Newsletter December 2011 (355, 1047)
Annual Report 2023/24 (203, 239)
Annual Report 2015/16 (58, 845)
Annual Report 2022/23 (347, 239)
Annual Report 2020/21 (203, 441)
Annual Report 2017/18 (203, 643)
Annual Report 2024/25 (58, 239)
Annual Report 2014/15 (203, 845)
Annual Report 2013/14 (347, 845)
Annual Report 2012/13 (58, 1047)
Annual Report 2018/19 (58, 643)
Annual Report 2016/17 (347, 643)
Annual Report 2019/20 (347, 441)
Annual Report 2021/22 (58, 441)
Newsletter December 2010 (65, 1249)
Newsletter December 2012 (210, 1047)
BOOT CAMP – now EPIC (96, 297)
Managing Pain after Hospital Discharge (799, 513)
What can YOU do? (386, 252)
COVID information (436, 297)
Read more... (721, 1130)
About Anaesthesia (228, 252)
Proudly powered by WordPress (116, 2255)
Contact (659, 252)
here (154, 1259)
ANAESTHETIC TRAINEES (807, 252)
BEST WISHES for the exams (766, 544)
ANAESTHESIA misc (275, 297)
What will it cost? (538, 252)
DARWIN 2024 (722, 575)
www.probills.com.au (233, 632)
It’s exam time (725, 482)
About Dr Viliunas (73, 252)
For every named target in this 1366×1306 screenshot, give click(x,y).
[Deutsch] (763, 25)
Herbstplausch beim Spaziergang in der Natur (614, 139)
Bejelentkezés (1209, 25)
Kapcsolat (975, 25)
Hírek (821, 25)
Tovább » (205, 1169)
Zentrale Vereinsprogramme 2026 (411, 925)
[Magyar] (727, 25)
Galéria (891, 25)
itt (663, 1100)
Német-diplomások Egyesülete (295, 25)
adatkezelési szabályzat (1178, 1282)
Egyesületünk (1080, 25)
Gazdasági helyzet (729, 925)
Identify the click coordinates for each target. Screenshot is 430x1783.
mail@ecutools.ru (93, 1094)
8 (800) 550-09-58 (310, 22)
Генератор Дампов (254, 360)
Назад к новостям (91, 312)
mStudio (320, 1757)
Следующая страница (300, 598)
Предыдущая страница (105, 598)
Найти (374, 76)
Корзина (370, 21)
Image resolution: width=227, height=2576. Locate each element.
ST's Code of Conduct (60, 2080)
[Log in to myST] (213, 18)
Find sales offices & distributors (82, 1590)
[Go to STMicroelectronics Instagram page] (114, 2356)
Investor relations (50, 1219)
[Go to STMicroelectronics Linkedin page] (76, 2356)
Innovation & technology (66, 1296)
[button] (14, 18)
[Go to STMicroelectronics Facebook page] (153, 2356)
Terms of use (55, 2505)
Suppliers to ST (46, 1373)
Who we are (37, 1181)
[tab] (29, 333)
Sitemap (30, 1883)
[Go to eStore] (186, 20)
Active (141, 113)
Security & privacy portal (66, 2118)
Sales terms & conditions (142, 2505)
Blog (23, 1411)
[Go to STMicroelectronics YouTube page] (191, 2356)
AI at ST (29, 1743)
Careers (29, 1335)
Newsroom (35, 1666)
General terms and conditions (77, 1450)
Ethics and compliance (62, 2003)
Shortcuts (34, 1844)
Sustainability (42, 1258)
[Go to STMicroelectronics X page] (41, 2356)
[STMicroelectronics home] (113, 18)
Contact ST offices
========
• _WORK REQUEST_: Copy out each line of the records above that includes "About".

• _RESPONSE FOR THIS EXERCISE_:
About Anaesthesia (228, 252)
About Dr Viliunas (73, 252)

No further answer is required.